# Iteration and the \__getitem__  method

In [1]:
import re
import reprlib

In [2]:
#regular expression to match any character (equivalent to the set [^a-zA-Z0-9_]) occuring at least once.
RE_WORD = re.compile('\w+')

For a class to be iterable, the only dunder method it needs is \__getitem__().

In [3]:
class collectionOfWords: 
    
    def __init__(self, text): 
        self.text = text
        self.words = RE_WORD.findall(text)
            
    """The getitem dunder method is why any python sequence is iterable. When trying to iterate over an object, the python 
    interpreter will call iter(object). The iter built in function checks whether the object implements __iter__.
    If it is not implemented, but __getitem__ is, python will create an iterator to atttempt to fetch all items in order.
    Every built in sequence in python implements __getitem__, hence they are all iterable. (They also all implement __iter__).
    """
    
    def __getitem__(self, index):
        return self.words[index]
    
    
    #Limits generated string to 30 characters by default.
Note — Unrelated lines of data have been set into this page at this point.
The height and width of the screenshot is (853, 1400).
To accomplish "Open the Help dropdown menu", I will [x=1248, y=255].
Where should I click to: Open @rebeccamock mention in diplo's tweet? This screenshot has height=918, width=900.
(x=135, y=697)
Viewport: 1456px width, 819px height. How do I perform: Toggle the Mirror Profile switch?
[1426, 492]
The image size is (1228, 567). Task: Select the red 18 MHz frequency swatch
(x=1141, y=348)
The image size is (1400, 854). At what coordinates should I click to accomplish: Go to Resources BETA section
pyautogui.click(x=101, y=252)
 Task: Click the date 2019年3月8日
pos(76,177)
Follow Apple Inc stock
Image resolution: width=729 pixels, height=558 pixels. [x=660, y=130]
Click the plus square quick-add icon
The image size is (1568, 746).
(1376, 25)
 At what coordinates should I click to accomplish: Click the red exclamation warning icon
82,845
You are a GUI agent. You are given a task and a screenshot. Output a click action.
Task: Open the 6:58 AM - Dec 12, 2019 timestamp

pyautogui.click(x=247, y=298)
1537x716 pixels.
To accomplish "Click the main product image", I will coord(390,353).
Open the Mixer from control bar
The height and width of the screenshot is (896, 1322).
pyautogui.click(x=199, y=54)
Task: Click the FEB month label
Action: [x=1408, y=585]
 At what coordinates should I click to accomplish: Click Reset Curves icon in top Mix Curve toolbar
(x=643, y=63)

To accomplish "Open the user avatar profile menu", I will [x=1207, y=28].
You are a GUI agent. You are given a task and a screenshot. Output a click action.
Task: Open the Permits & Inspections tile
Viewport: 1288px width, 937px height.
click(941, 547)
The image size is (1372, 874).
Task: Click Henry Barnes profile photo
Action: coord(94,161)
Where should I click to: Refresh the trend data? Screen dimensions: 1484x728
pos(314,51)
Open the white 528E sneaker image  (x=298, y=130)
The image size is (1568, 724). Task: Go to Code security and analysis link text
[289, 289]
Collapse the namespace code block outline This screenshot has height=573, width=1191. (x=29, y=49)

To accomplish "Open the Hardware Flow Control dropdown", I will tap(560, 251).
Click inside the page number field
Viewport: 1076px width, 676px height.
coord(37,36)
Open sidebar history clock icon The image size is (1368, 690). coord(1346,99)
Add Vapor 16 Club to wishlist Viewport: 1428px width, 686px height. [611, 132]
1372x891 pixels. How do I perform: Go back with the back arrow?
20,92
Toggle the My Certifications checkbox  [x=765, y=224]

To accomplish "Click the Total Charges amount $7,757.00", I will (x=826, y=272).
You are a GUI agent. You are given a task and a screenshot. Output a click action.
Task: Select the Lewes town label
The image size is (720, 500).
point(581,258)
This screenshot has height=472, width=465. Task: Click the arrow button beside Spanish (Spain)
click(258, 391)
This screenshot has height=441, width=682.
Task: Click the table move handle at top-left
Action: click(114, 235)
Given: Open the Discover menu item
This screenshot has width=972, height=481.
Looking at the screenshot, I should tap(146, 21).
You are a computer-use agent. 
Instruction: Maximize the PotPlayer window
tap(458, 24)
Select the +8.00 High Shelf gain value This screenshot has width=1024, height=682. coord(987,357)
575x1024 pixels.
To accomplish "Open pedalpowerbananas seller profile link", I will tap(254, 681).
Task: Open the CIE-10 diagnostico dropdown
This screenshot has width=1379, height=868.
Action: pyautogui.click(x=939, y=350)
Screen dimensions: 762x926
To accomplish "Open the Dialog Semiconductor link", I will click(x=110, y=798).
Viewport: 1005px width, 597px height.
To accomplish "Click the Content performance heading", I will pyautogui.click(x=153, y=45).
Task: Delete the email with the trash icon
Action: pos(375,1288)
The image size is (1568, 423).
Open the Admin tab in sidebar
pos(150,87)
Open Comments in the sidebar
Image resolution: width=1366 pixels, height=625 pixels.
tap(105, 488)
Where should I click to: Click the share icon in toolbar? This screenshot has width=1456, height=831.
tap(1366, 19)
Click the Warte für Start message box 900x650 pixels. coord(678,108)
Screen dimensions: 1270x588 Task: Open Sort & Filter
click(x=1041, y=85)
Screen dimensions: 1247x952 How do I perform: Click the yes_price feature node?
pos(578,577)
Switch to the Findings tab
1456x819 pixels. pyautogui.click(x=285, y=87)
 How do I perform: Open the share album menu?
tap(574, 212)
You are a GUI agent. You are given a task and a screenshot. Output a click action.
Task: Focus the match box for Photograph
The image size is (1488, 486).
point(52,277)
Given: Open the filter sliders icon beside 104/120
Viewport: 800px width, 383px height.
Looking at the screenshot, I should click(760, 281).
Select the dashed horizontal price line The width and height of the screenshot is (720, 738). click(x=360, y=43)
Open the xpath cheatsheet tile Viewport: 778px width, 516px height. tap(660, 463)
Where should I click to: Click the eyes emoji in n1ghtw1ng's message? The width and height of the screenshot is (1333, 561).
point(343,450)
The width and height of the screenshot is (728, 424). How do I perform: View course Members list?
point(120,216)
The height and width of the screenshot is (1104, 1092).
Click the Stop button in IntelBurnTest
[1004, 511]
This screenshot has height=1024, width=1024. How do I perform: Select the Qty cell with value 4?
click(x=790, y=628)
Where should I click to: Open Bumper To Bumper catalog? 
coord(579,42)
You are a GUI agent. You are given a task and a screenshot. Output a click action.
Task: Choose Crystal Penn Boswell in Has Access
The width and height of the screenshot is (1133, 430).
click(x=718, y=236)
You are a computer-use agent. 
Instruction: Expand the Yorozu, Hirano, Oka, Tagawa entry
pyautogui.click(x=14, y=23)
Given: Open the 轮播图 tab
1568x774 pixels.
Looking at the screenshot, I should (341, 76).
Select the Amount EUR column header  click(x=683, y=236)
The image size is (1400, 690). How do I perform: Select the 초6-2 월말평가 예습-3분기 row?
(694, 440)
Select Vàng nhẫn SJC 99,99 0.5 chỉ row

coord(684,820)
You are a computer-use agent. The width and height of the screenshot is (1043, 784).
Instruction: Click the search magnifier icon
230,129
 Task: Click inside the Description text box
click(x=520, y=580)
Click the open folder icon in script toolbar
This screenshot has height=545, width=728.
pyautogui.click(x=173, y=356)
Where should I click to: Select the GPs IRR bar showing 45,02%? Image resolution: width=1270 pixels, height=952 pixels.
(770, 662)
Useful for very large data structures.
    def __repr__(self):
        return 'collectionOfWords({})'.format(reprlib.repr(self.text))

In [4]:
words = collectionOfWords("This is a collection of words")

In [5]:
words

collectionOfWords('This is a co...tion of words')

In [6]:
words[1]

'is'

In [7]:
list(words)

['This', 'is', 'a', 'collection', 'of', 'words']

In [8]:
#will throw a TypeError as it has no __len__ method
len(words)

TypeError: object of type 'collectionOfWords' has no len()

In [9]:
class practiceSequence: 
    
    def __init__(self, sequence):
        self.sequence = sequence
        self.words = RE_WORD.findall(sequence)
        
    def __getitem__(self, index):
        return self.words[index]
    
    #allows calling len() on instances of the class
    def __len__(self):
        return len(self.words)

In [10]:
practice = practiceSequence("one two three")

In [11]:
practice.sequence

'one two three'

In [12]:
practice.words

['one', 'two', 'three']

In [13]:
len(practice)

3

In [14]:
class representation:
    
    def __init__(self, text):
        self.text = text
        
    def __repr__(self):
        return "{}".format(self.text)

In [15]:
representation("Hello world!")

Hello world!